Instructions for the task: Please copy exactly the line containing "This screenshot has height=303, width=491." and every line after it, through the last line of the records below, leaving out all pictures.

*** Opening of Information provided ***

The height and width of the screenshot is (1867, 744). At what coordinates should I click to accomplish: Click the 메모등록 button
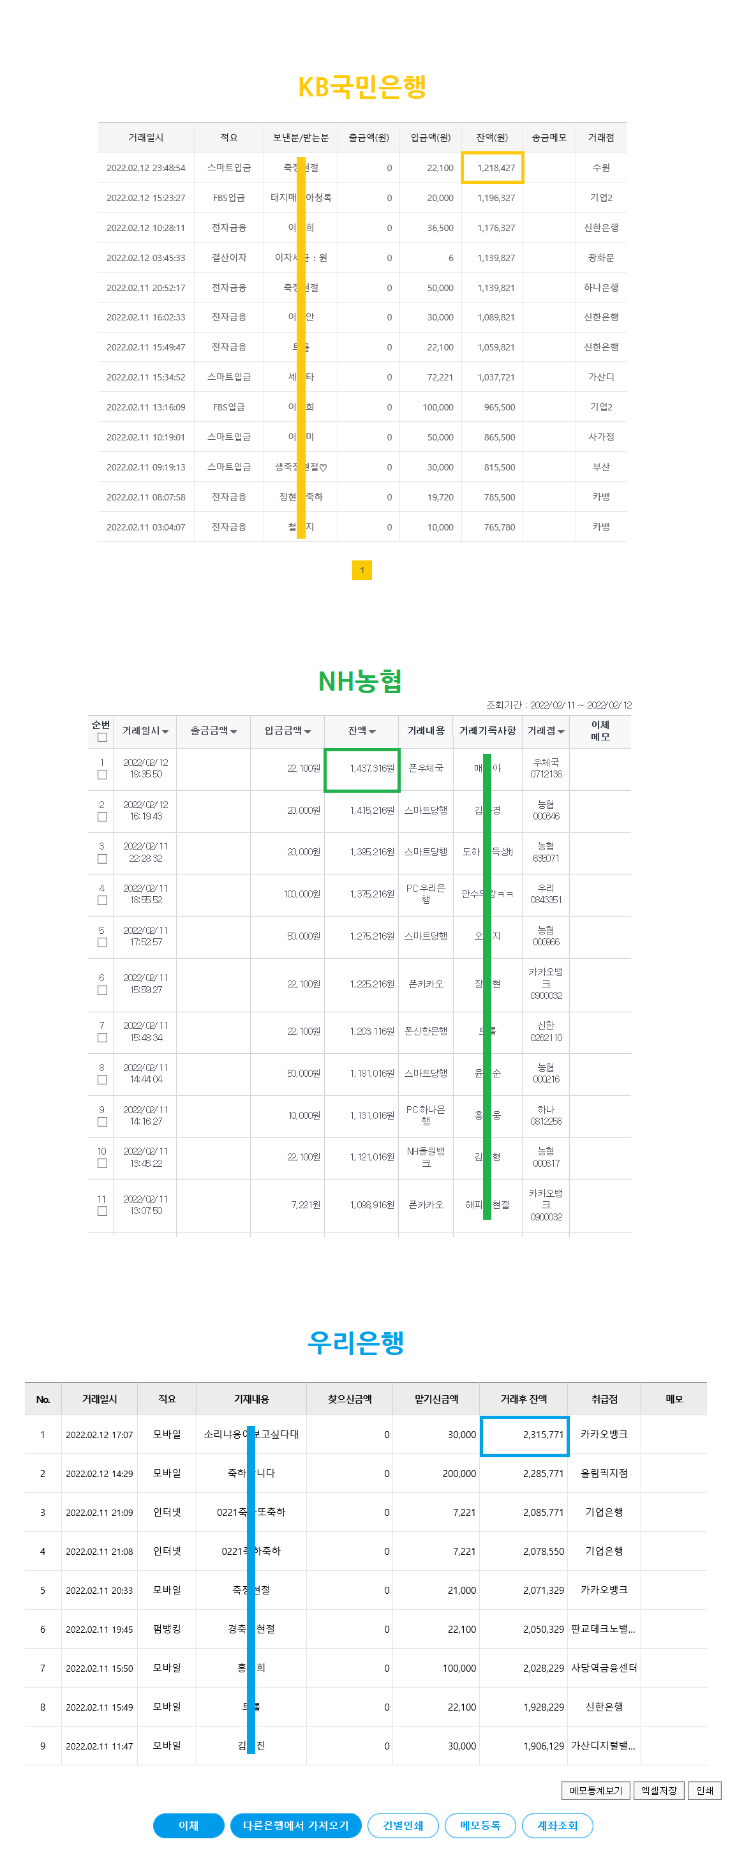(x=480, y=1825)

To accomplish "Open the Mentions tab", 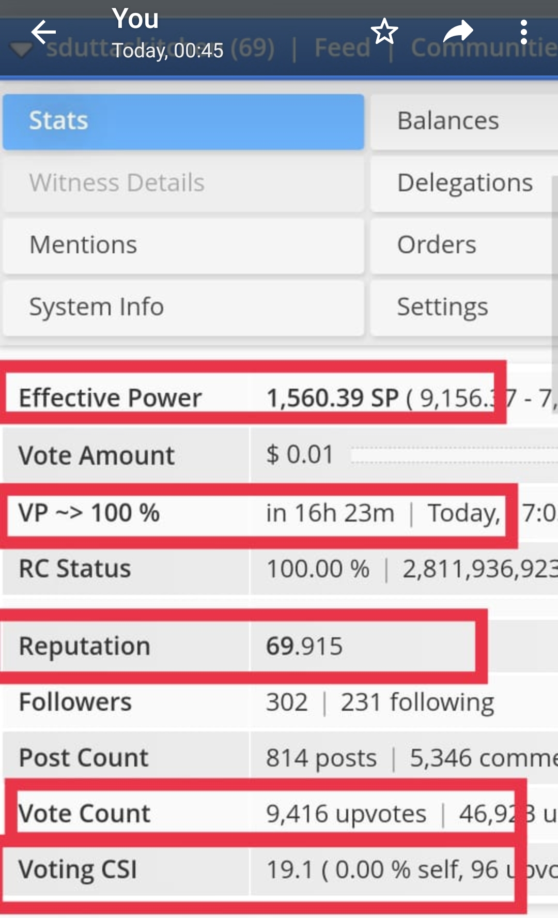I will 183,246.
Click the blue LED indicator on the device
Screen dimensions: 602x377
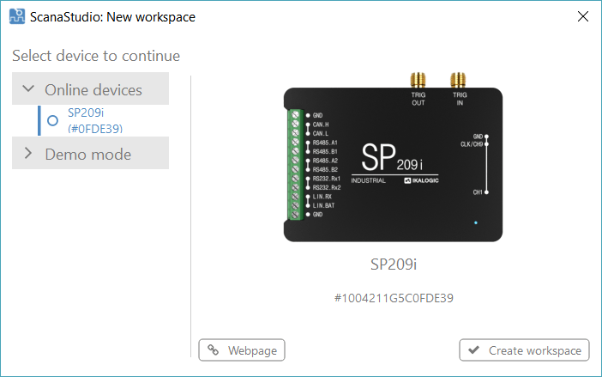(x=476, y=222)
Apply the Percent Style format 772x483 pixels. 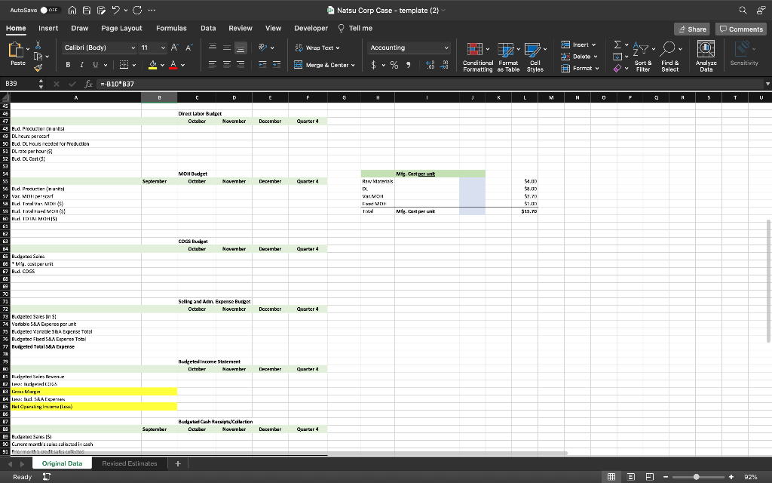pos(394,65)
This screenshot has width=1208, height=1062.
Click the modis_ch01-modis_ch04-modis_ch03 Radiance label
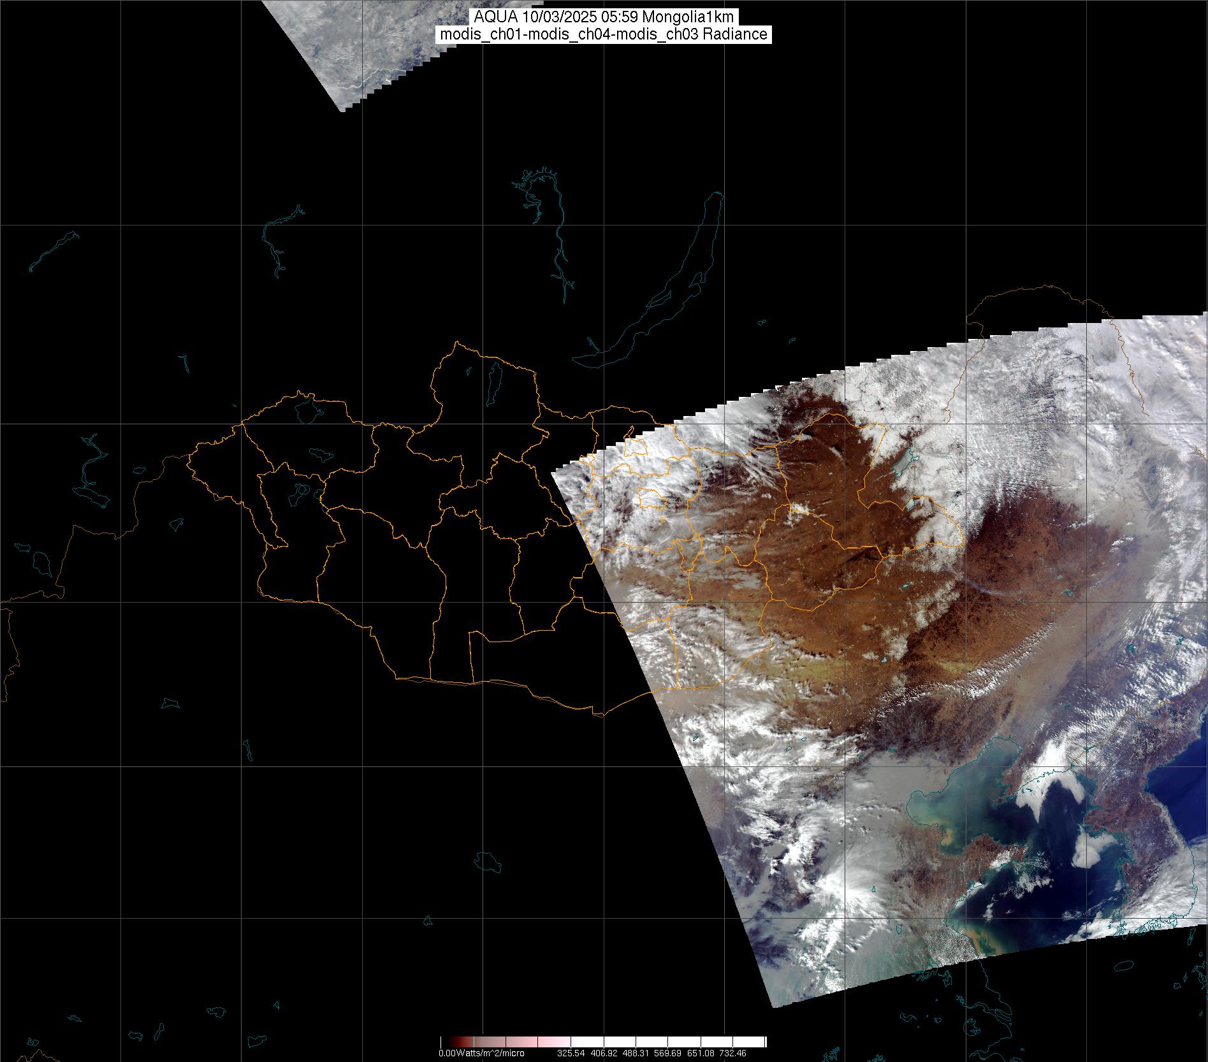(x=604, y=34)
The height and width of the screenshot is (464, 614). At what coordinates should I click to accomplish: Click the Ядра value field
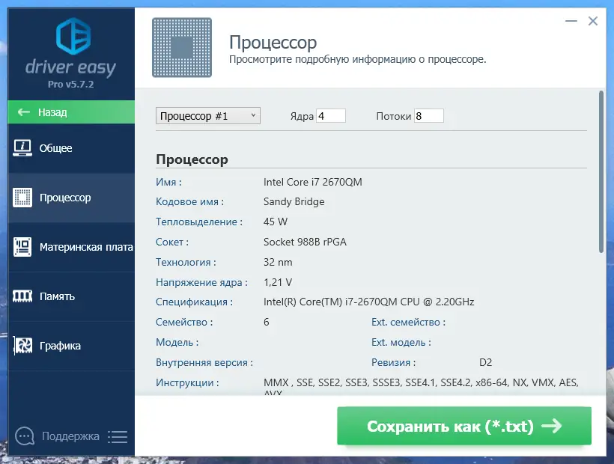[x=329, y=115]
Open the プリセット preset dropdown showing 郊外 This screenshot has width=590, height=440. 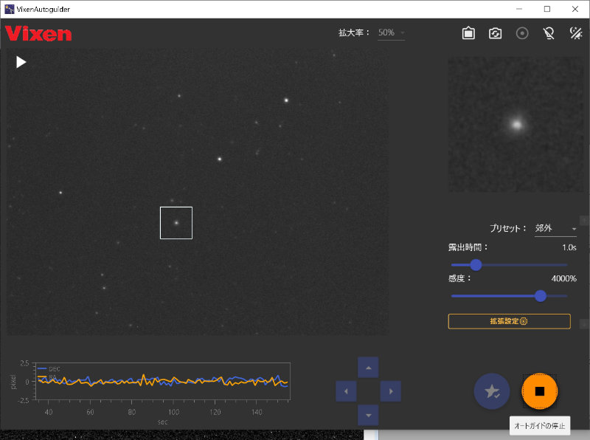(555, 229)
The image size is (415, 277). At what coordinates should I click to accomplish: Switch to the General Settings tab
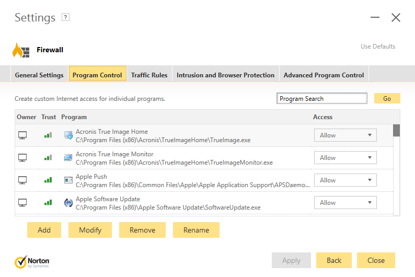39,75
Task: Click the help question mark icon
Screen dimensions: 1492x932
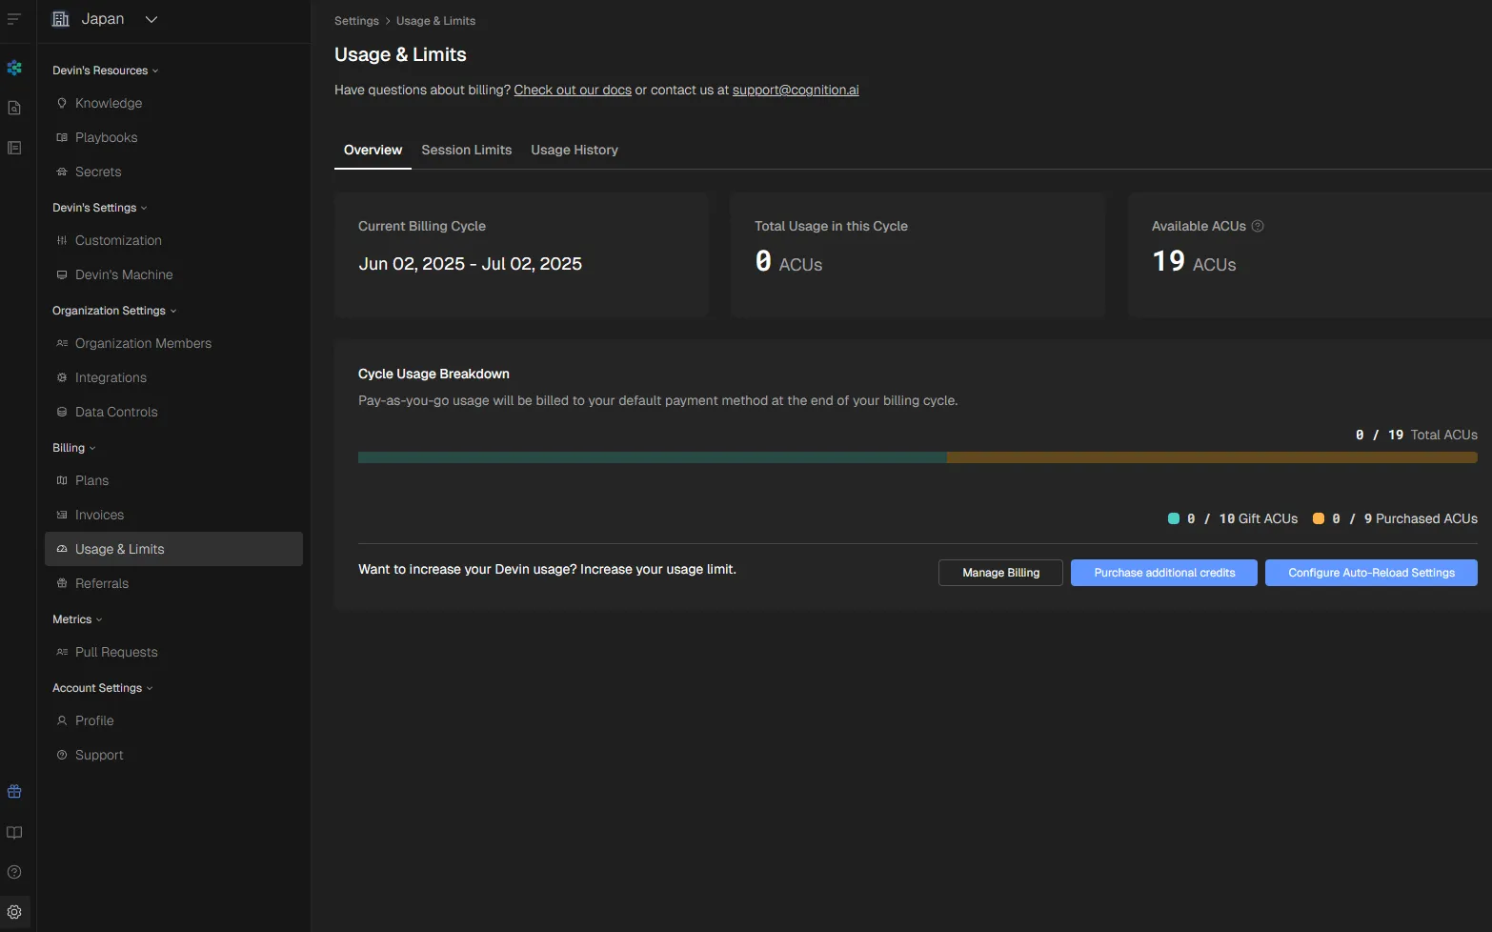Action: coord(14,872)
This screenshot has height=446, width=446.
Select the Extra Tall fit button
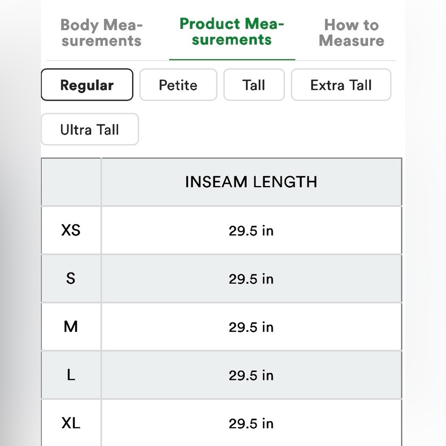[341, 85]
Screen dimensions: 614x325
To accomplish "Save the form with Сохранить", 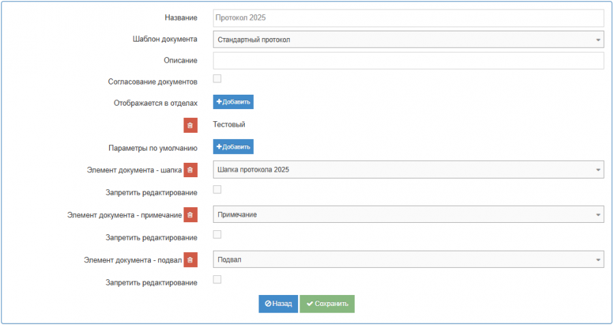I will (x=327, y=304).
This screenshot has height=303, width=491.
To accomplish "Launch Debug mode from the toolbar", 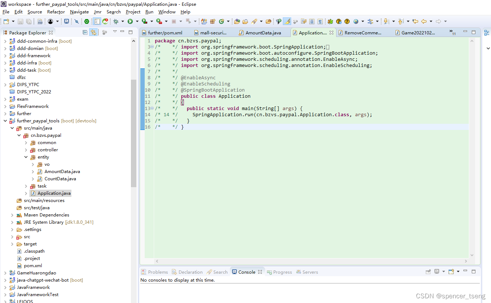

*** Close of Information provided ***

Written reply:
This screenshot has height=303, width=491.
To accomplish "Launch Debug mode from the toolbar", 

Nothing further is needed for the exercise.